**WORK ITEM:** For the data below, work out how many lines contain the word "Pick" and supply only that number.
***** MATERIAL PROVIDED
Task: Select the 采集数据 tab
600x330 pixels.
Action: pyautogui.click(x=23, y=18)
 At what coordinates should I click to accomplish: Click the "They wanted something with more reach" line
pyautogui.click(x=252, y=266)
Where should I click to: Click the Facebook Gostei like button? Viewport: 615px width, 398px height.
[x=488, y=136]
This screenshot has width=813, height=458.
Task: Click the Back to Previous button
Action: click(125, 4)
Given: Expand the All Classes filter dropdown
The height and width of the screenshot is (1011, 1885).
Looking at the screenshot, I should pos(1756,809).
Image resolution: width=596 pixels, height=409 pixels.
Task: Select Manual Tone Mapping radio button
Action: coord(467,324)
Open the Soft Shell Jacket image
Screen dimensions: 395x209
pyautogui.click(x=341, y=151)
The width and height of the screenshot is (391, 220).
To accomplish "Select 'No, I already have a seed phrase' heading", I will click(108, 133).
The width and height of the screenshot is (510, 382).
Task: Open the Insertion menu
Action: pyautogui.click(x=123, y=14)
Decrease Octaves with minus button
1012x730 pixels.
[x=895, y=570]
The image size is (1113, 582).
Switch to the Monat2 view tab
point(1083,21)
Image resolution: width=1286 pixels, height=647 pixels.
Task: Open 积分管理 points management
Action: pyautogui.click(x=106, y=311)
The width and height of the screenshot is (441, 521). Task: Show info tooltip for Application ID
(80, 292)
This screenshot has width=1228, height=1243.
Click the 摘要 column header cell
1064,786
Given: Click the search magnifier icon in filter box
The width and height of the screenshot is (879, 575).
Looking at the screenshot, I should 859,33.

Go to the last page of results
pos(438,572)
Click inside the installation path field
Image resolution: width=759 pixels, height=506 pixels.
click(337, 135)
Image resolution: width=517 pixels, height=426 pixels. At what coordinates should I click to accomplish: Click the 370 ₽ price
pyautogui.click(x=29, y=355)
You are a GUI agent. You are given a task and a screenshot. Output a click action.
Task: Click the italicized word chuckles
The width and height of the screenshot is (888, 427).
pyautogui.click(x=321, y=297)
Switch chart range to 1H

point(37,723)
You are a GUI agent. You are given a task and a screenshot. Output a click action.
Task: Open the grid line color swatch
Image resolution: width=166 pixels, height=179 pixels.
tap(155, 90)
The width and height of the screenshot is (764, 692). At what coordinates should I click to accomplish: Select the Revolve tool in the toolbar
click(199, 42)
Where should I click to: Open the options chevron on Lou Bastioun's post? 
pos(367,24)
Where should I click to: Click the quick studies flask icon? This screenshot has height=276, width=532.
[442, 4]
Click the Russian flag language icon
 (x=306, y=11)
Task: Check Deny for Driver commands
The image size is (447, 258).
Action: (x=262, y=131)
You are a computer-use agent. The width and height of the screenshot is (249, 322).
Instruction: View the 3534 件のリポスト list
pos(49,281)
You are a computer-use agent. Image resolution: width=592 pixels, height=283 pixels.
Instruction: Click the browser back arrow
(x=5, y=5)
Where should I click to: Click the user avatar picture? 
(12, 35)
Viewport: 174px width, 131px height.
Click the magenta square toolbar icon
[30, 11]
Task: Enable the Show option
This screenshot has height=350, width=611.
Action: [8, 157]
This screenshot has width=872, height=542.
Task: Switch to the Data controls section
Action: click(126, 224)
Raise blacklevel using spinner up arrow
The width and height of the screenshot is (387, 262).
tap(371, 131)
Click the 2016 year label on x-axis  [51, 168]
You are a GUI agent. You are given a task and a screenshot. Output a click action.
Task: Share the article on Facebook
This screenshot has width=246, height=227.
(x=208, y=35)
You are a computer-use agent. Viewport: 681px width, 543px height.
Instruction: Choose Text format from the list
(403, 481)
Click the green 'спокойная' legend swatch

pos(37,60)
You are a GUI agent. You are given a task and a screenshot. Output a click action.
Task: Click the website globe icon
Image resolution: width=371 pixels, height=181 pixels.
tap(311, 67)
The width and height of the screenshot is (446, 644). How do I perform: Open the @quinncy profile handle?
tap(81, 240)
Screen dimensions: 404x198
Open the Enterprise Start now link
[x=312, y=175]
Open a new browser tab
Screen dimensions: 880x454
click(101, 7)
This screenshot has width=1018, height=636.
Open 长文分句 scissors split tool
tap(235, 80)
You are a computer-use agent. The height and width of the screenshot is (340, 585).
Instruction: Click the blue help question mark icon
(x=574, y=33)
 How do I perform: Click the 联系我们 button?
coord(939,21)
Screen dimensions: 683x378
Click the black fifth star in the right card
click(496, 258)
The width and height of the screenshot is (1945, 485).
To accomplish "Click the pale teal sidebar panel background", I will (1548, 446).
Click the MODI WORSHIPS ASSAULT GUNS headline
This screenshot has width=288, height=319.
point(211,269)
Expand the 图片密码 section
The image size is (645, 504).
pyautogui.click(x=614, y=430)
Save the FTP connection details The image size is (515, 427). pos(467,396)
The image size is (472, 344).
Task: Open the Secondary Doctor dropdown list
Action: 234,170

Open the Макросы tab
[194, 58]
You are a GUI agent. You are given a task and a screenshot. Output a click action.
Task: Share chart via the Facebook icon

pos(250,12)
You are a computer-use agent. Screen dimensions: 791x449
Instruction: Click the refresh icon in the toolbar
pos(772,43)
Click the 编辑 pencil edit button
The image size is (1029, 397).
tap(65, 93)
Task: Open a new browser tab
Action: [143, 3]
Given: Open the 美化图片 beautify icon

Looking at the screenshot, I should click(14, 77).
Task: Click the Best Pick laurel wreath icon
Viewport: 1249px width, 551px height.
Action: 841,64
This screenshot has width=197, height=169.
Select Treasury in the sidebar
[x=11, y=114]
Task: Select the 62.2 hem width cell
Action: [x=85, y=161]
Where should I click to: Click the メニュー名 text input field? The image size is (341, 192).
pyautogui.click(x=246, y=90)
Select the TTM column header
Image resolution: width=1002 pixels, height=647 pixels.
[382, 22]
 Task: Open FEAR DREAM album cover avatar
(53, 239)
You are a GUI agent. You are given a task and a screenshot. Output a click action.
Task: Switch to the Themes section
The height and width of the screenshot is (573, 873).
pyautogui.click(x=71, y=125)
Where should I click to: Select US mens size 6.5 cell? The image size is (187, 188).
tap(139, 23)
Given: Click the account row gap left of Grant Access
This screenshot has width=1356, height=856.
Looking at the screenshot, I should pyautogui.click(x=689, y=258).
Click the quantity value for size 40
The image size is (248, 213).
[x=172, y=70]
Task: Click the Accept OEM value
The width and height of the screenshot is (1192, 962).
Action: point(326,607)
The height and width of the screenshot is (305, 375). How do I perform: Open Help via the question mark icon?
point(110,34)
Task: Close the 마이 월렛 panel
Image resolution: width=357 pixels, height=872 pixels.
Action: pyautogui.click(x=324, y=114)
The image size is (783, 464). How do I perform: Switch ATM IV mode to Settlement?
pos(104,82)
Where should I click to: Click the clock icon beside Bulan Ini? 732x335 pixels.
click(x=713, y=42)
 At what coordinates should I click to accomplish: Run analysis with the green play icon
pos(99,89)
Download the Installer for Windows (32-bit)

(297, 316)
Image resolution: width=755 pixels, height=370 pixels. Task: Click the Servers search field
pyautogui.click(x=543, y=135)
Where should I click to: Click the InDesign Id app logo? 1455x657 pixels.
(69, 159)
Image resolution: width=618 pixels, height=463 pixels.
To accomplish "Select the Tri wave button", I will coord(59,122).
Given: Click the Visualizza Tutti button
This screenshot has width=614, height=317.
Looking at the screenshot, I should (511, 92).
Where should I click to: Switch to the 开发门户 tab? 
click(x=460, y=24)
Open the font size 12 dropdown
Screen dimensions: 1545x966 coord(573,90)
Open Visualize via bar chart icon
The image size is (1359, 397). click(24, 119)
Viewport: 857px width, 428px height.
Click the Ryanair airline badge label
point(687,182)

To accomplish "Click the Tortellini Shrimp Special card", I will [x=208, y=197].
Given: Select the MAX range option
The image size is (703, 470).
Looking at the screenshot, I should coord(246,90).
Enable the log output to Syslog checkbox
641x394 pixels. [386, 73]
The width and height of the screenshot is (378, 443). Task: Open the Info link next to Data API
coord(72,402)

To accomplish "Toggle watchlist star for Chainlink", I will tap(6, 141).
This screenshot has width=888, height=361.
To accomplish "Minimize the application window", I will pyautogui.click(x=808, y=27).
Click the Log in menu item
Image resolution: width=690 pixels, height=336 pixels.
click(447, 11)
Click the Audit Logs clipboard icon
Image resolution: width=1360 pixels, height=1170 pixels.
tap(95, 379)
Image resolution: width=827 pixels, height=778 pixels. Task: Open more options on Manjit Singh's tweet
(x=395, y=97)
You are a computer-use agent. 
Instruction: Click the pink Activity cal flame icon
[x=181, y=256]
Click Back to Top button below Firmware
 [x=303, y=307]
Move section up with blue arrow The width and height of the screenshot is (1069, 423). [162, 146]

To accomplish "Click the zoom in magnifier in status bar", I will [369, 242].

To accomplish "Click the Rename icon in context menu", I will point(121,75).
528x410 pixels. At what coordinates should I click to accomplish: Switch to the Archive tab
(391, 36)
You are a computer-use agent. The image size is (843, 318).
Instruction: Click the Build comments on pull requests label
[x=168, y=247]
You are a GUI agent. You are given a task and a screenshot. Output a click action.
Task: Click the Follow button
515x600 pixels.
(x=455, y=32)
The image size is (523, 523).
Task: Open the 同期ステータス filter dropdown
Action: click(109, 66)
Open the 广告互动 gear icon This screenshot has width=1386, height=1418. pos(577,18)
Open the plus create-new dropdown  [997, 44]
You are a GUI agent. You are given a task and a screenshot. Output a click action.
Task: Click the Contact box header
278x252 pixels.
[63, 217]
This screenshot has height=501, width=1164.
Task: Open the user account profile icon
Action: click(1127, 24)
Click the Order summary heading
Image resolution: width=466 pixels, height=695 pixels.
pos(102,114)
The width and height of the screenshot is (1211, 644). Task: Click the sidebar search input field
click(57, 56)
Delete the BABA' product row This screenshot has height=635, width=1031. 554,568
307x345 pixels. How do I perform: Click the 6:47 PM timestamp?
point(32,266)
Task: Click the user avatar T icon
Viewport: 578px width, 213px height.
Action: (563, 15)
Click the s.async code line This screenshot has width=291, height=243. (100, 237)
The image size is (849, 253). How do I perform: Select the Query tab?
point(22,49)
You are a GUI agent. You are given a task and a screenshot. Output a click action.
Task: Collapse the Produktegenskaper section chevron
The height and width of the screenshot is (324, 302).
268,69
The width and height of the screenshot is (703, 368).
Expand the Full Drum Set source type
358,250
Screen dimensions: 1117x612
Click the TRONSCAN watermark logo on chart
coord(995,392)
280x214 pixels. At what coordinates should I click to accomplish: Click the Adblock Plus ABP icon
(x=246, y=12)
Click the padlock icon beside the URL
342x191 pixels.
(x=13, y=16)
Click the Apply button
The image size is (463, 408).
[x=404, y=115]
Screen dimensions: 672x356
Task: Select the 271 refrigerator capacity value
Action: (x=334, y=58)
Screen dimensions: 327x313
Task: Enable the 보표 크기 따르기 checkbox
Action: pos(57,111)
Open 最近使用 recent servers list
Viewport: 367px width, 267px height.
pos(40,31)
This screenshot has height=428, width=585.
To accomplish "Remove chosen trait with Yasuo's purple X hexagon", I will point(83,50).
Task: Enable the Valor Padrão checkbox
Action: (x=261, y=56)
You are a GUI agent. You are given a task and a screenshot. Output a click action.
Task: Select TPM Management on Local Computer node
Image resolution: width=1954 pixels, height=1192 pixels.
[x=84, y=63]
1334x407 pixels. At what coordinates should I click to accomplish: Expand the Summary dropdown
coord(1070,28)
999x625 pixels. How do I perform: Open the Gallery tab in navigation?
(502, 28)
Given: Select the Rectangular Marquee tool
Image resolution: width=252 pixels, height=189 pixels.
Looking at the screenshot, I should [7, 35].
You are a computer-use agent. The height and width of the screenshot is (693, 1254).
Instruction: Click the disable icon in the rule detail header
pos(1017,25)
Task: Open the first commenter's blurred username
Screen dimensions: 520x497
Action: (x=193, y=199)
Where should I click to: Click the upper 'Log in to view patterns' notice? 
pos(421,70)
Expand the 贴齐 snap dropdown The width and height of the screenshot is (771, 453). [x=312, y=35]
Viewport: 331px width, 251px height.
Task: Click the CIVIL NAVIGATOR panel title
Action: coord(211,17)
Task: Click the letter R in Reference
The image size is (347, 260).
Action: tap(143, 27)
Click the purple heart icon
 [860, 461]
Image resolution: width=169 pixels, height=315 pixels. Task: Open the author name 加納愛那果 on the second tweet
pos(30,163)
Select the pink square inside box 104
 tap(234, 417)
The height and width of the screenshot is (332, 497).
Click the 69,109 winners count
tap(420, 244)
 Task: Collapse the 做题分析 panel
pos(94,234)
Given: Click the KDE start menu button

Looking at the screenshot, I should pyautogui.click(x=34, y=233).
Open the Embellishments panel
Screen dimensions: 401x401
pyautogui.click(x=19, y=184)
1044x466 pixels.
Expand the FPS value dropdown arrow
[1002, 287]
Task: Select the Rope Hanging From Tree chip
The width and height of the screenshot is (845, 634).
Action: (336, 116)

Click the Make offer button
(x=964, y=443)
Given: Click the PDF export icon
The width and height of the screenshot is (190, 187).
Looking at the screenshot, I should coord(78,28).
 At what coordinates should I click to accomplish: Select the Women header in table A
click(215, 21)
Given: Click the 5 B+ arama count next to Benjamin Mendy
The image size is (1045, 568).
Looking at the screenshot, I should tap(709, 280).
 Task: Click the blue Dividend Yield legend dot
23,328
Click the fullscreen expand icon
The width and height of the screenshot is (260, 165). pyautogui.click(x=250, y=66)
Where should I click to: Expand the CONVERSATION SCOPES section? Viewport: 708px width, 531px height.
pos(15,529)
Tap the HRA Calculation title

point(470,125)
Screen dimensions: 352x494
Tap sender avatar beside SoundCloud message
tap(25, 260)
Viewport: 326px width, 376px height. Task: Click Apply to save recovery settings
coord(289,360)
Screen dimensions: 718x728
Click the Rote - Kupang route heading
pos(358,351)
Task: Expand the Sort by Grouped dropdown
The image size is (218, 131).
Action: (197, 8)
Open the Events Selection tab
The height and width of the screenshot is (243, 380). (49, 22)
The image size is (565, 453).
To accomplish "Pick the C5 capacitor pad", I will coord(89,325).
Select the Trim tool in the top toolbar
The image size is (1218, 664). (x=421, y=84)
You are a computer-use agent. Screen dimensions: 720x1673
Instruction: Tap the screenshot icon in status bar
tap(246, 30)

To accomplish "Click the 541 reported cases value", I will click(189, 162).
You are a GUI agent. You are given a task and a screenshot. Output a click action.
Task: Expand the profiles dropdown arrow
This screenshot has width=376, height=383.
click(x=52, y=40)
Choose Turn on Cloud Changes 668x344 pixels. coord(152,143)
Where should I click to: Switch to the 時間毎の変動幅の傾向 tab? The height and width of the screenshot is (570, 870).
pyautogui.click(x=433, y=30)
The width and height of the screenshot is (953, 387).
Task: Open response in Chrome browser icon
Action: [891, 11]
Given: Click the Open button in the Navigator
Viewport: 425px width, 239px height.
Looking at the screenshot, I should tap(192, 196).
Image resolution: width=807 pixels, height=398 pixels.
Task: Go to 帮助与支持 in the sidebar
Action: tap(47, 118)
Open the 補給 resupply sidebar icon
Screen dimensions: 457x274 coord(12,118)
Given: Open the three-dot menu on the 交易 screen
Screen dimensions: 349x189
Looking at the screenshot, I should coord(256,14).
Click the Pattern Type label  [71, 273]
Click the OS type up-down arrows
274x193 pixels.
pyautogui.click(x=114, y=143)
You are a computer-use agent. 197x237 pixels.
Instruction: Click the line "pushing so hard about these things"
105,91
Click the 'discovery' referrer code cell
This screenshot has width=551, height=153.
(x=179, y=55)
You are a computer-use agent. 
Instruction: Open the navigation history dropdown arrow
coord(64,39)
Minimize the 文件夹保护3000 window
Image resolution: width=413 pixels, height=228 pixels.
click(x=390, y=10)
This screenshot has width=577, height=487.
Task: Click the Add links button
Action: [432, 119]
**********
**RESULT OF THE EXERCISE:** 2